Stored records
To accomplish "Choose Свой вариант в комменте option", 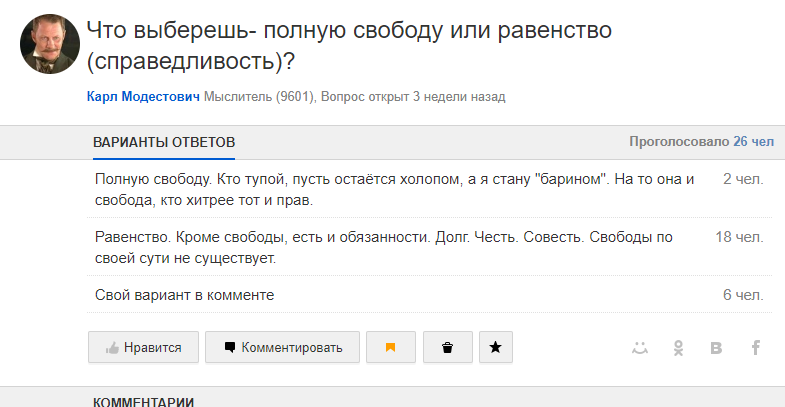I will coord(429,295).
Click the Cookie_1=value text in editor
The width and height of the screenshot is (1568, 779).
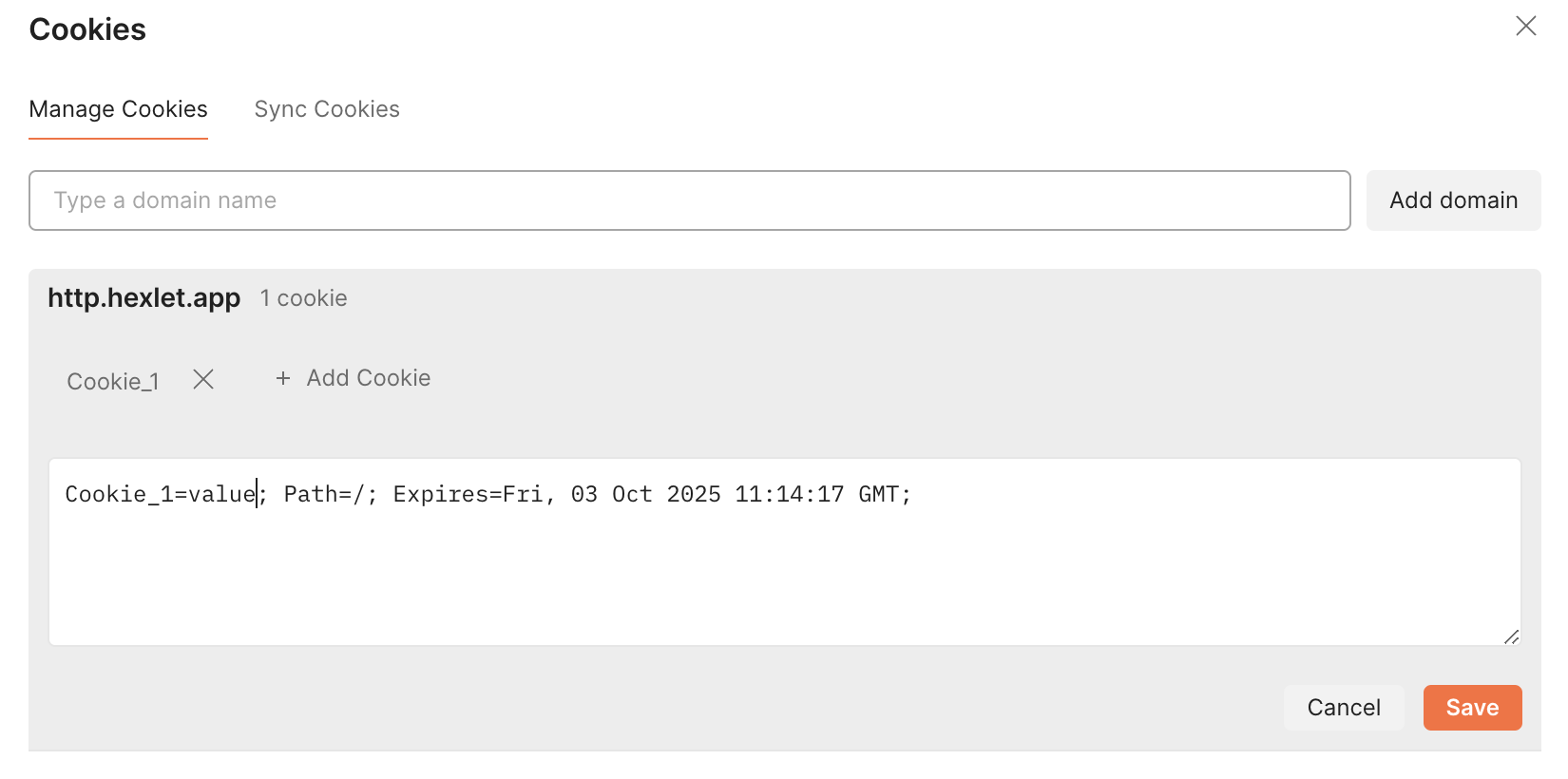click(160, 494)
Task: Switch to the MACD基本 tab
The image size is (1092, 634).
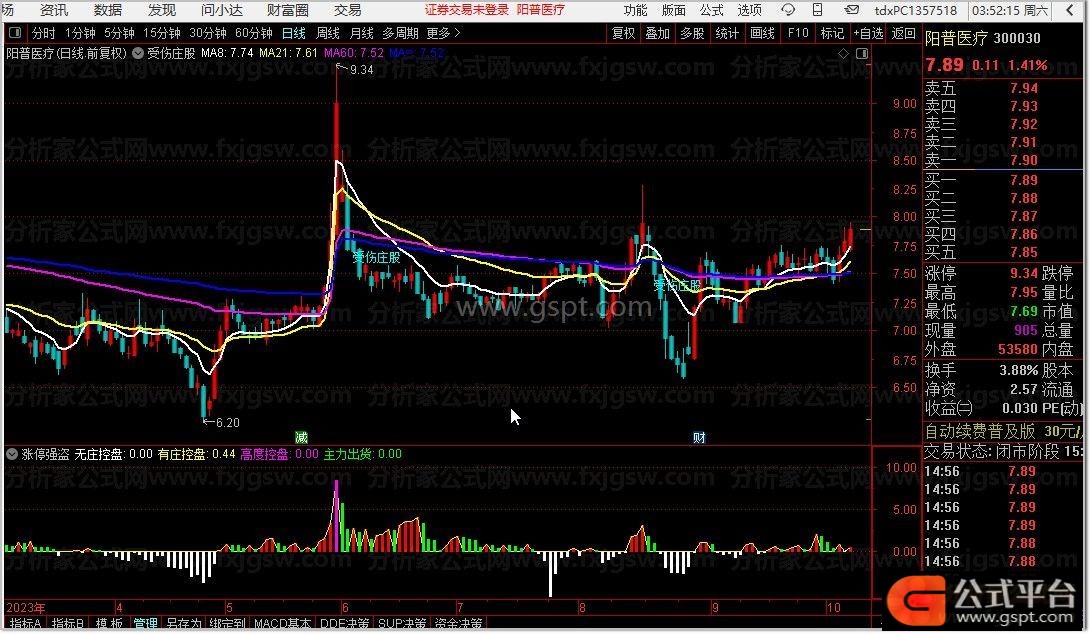Action: pos(281,624)
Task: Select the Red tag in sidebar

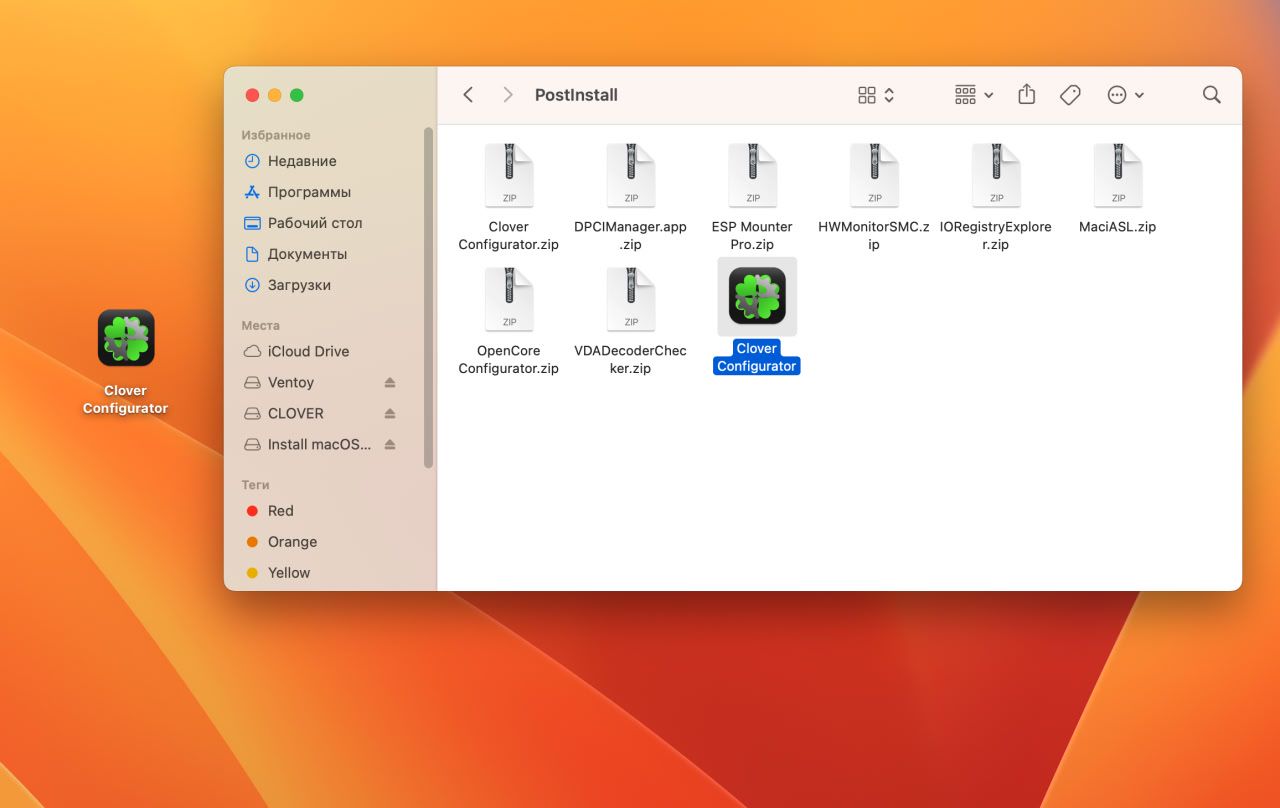Action: click(280, 511)
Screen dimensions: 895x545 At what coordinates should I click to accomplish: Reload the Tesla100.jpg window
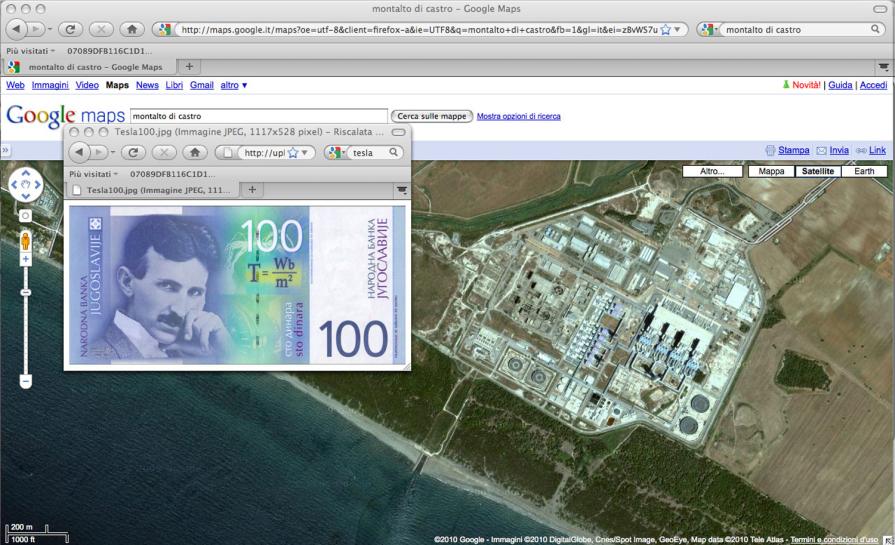point(133,153)
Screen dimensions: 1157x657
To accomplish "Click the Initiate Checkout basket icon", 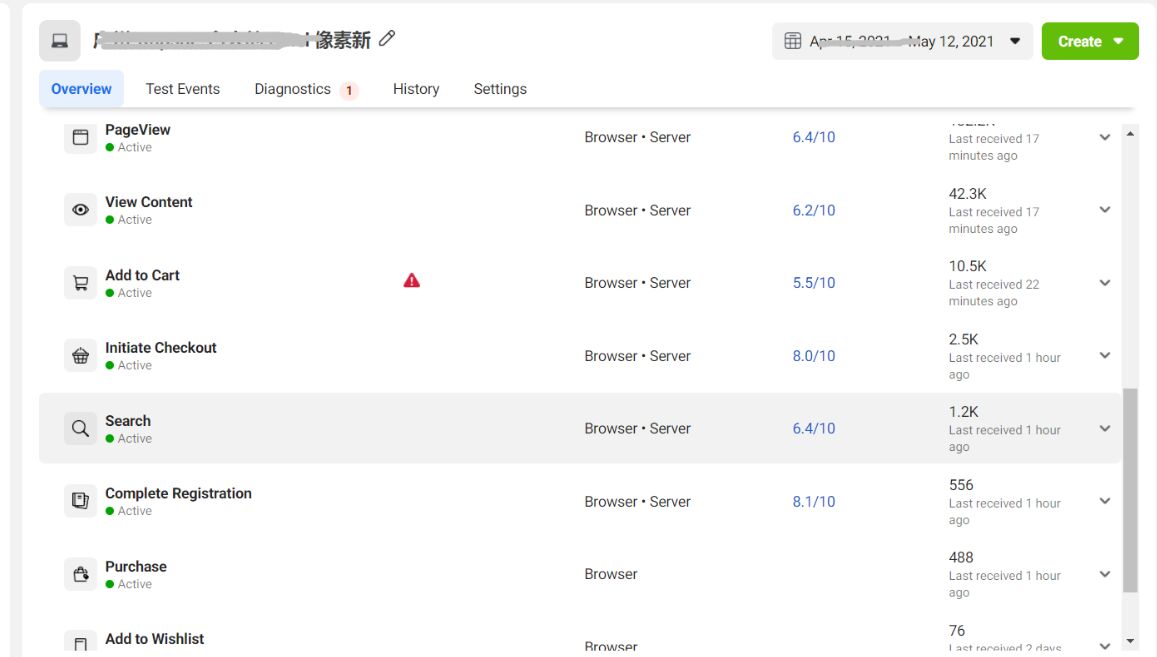I will click(81, 356).
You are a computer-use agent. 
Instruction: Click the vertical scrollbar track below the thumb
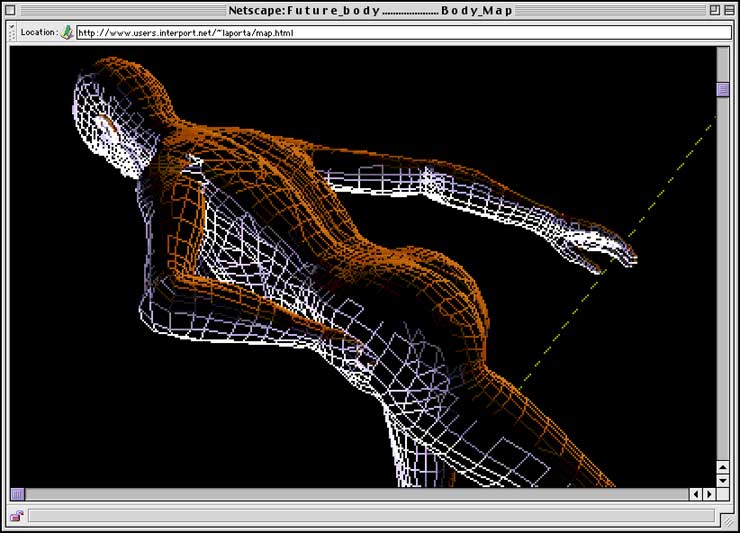(x=723, y=280)
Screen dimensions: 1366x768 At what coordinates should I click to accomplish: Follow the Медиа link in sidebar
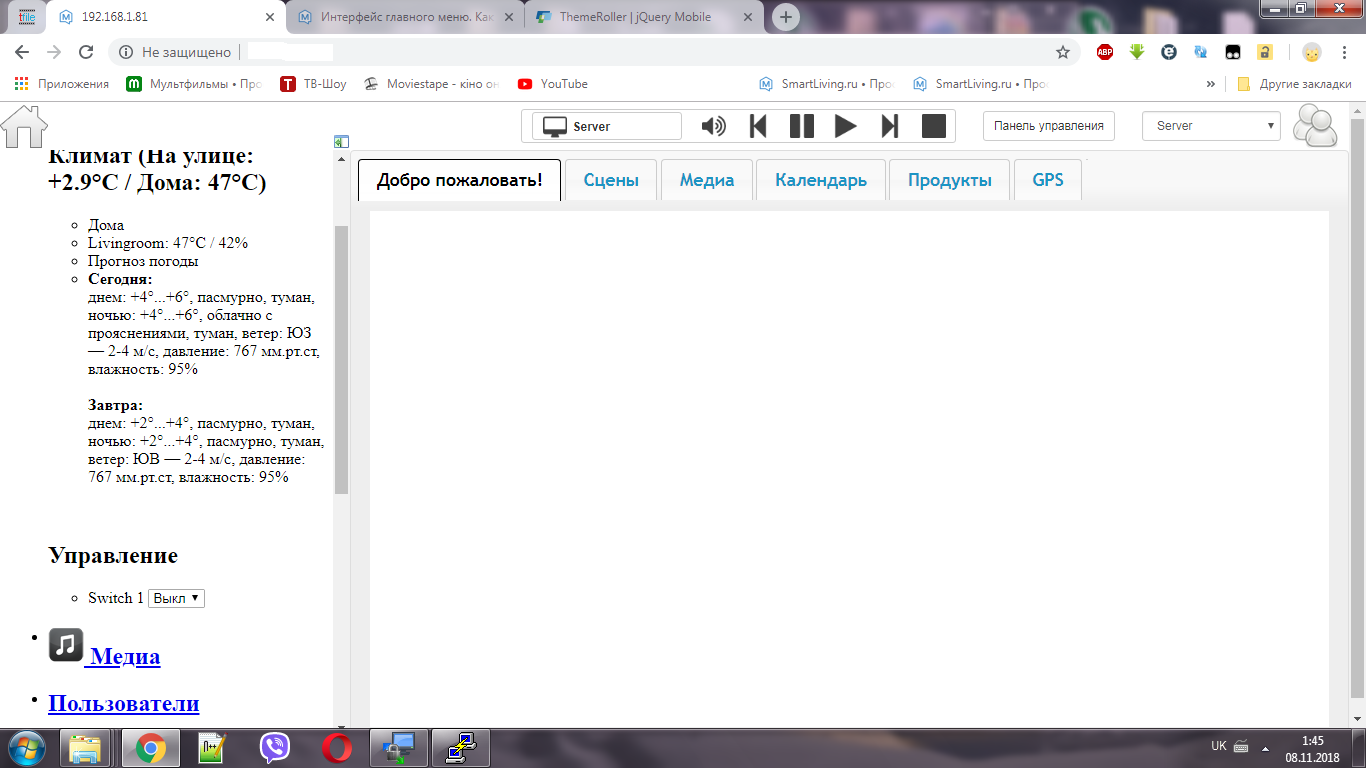[x=125, y=657]
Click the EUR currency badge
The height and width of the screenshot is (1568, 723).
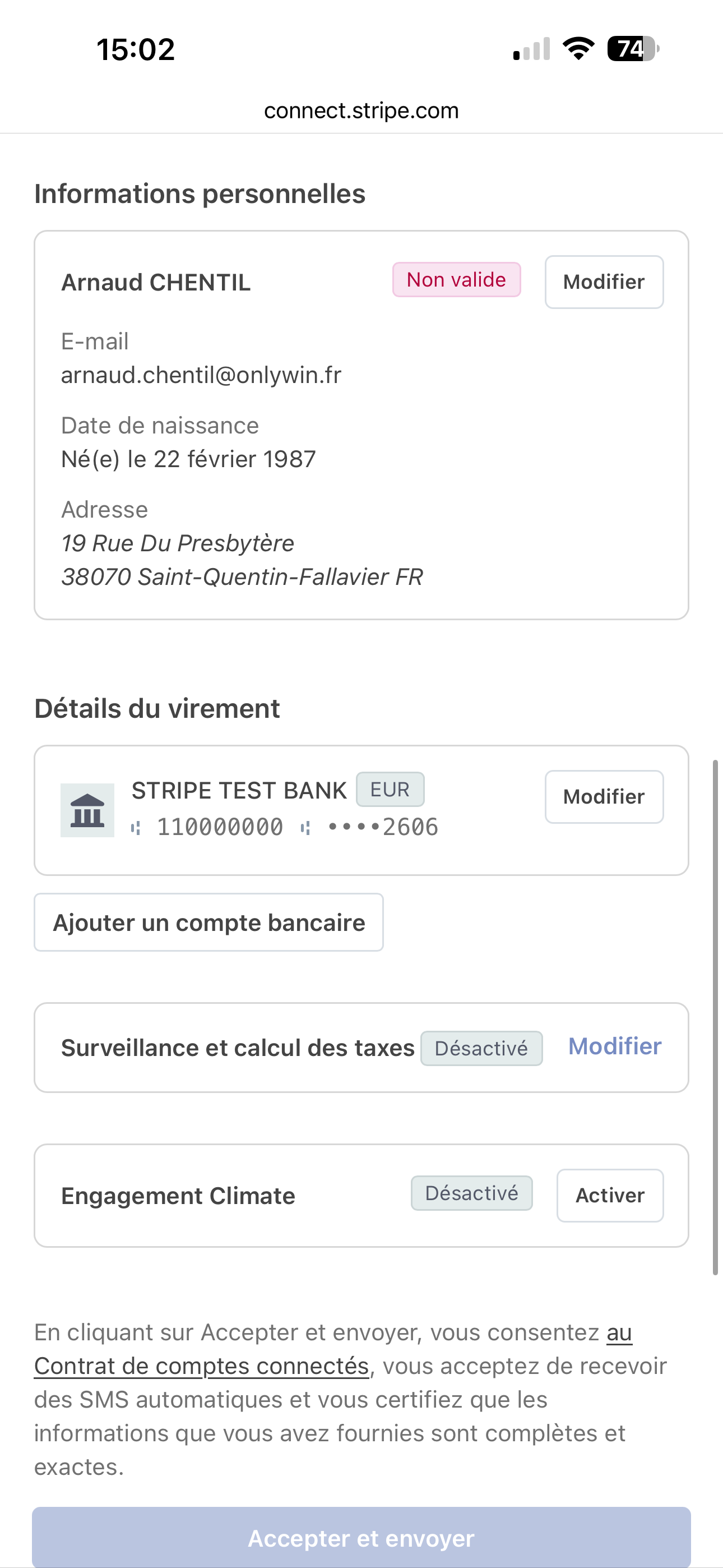click(x=390, y=790)
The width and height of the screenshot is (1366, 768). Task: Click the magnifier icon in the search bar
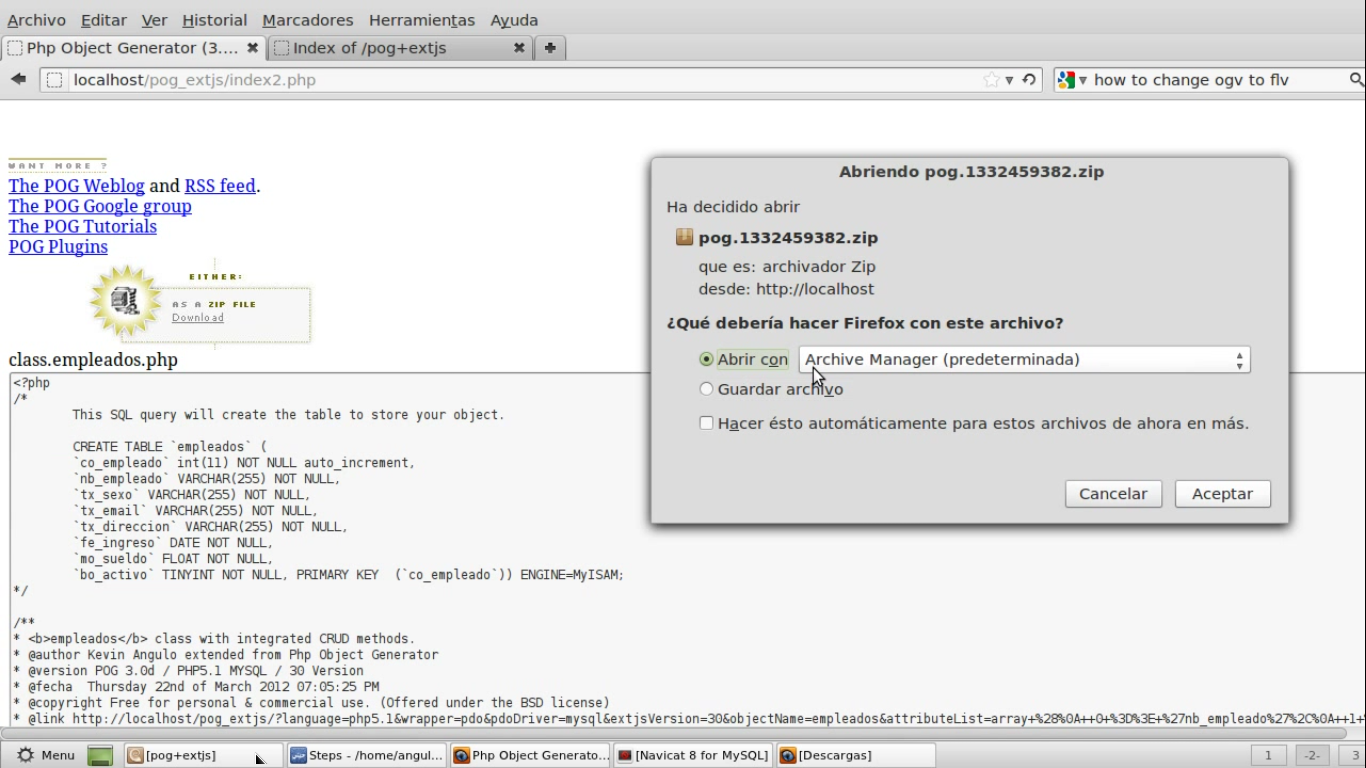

Assigned task. Exact copy, pictures omitted: every line from the one holding "Screen dimensions: 1366x768" through the last line of the data above, and nothing else.

Task result.
Screen dimensions: 1366x768 At what coordinates should I click to accomplish: Follow the Медиа link in sidebar
[x=125, y=657]
Click the EUR currency badge
The height and width of the screenshot is (1568, 723).
click(x=390, y=790)
The width and height of the screenshot is (1366, 768). Task: Click the magnifier icon in the search bar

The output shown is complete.